Last updated : 17 July 2025 (This article is for general information only and is not a substitute for legal advice.)


1. Why “new contracts” are used to grant raises

Employers in the Philippines usually increase wages by:

Method Typical purpose Key legal checkpoints
Simple salary adjustment letter Merit increase, CPI catch-up, compliance with a Wage Order No new contract needed; confirm payslip reflects raise and contributions are recomputed
Promotion or re-designation agreement Higher rank, broader duties Must state new duties and salary; cannot reduce tenure or existing benefits
Entirely new employment contract Conversion from project-based to regular, renewal of fixed-term, transfer between entities, or a corporate re-organization Must not be used to waive security of tenure, reset years-of-service, or evade statutory benefits

A “new contract” is therefore legal only if it preserves the employee’s vested rights and meets mandatory labor standards.


2. Foundational legal sources

  1. Constitution, Art.
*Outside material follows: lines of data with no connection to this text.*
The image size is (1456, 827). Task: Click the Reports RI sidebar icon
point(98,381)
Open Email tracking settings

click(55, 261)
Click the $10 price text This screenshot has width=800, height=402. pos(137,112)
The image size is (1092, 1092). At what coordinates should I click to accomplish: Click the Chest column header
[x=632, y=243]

XIII, §3 – mandates “just and humane conditions of work” and full protection to labor.

  2. Labor Code of the Philippines (PD 442, as amended)
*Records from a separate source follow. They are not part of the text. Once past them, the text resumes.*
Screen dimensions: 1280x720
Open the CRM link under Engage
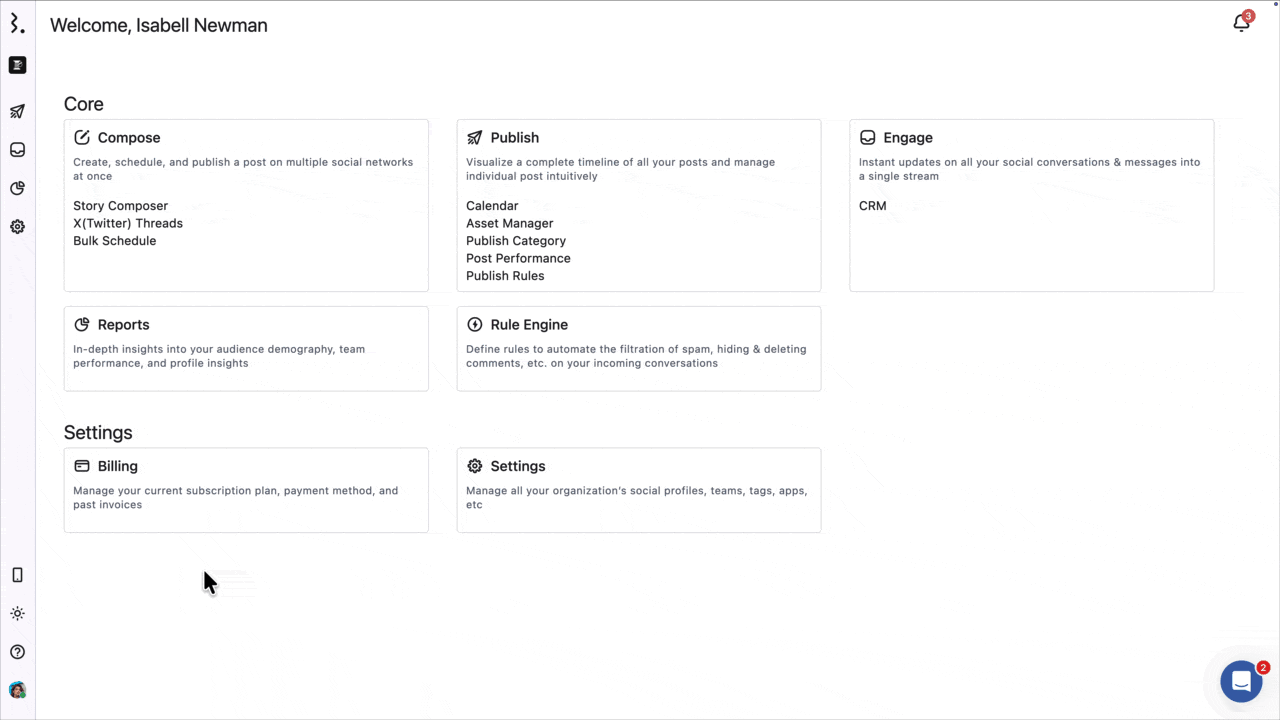[872, 206]
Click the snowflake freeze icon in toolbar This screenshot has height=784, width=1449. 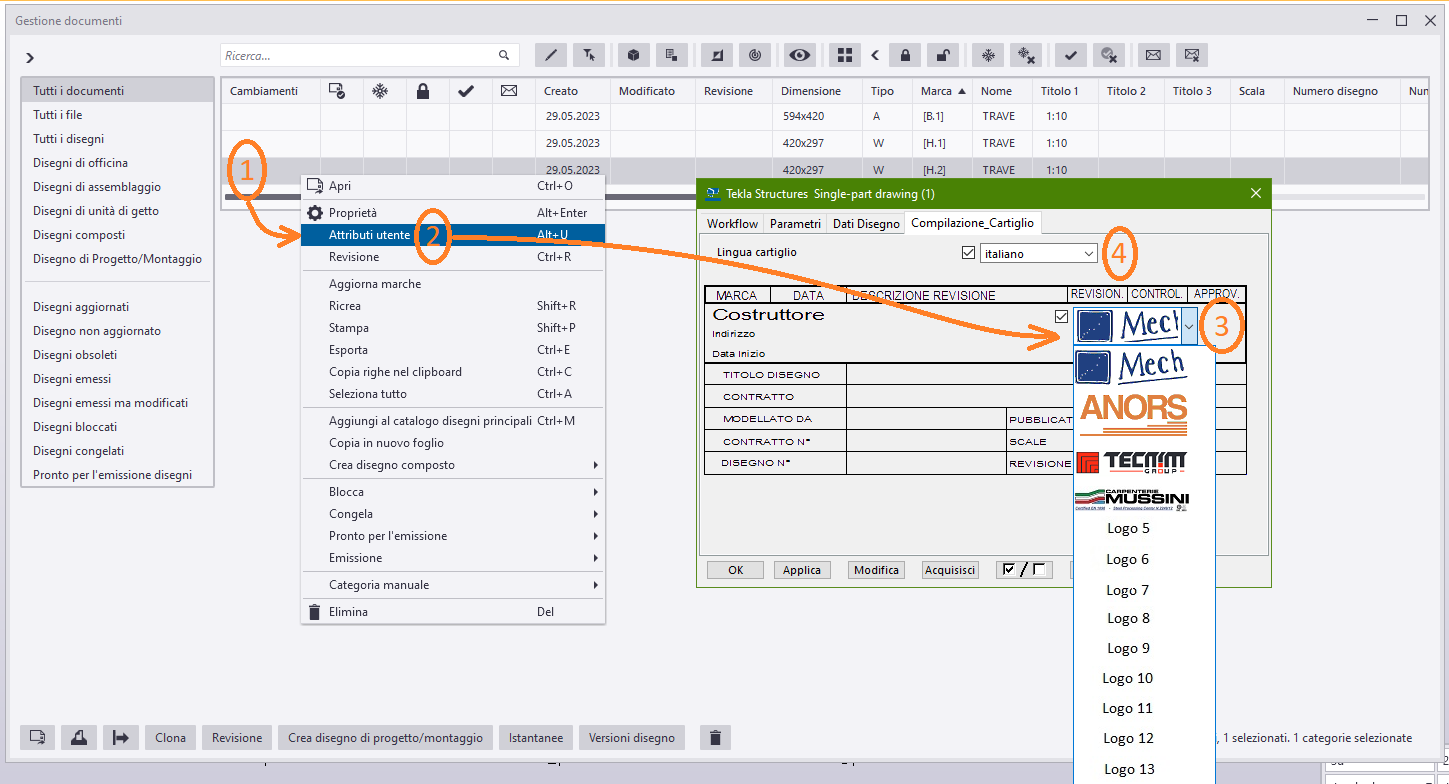pyautogui.click(x=988, y=55)
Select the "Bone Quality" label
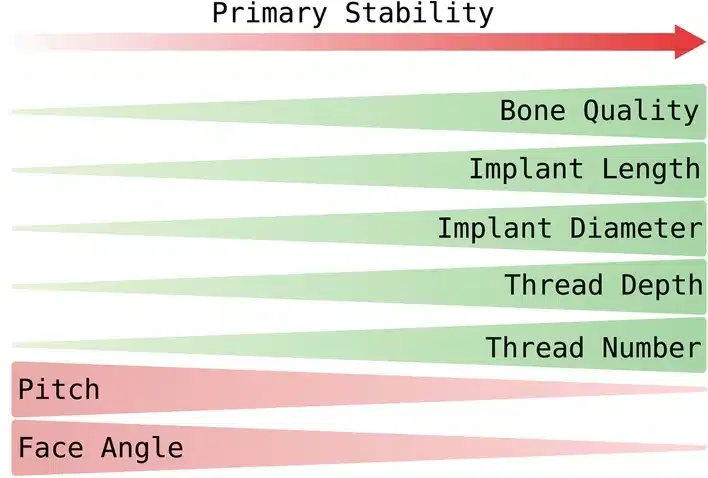The height and width of the screenshot is (478, 708). click(x=599, y=110)
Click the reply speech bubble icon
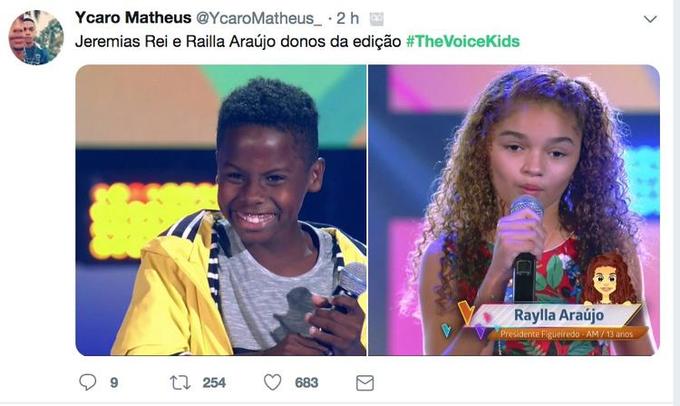The height and width of the screenshot is (406, 680). point(88,382)
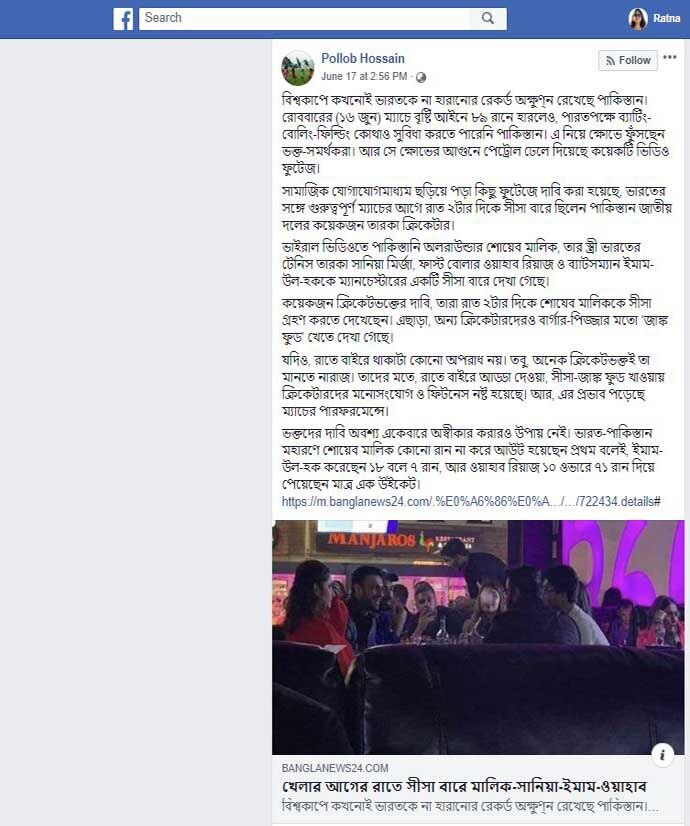Open the banglanews24 URL in post
This screenshot has width=690, height=826.
coord(471,502)
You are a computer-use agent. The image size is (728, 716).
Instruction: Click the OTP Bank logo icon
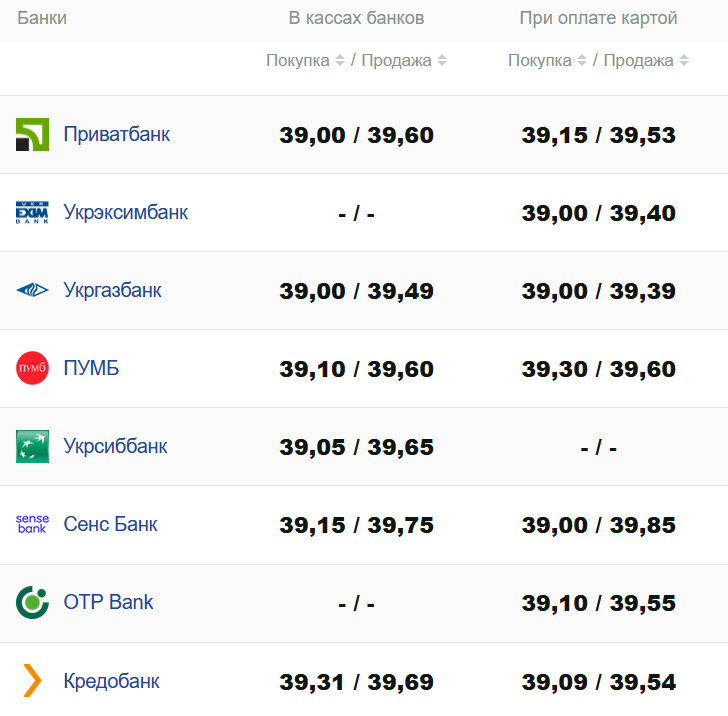[32, 602]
    • Art. 94–96 – holiday pay and service incentive leave, which increase in cost whenever basic wage rises.
    • Art. 100 – the non-diminution rule: no employer may eliminate or lower benefits already enjoyed.
    • Art. 279 (now 294)security of tenure: dismissal or reduction in rank/salary only for just or authorized cause with due process.
  3. RA 6727, the Wage Rationalization Act & Wage Orders issued by each Regional Tripartite Wages and Productivity Board (RTWPB).
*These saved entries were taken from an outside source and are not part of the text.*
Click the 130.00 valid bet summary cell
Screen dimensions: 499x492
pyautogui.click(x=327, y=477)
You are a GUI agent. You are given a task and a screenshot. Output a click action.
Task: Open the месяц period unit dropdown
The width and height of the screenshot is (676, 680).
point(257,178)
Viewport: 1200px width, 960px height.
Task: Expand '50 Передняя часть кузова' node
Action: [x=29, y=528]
  4. RA 11058 (Occupational Safety) & allied issuances – salary increases cannot be offset against allowances earmarked for OSH compliance.

  5. Jurisprudence

    • Brent School v. Zamora (G.R. L-48494) – limits on fixed-term renewals.
    • Philippine Journalists, Inc. v. CIR (G.R. L-91587) – non-diminution covers both wage and wage-related benefits.
    • Sevilla Trading v. Semana (G.R. 128054) – “pactum de retro” resignation with rehiring violates labor security.
    • Coca-Cola Bottlers v. RTWPB-VII (G.R. 163091) – wage distortion correction after a Wage Order.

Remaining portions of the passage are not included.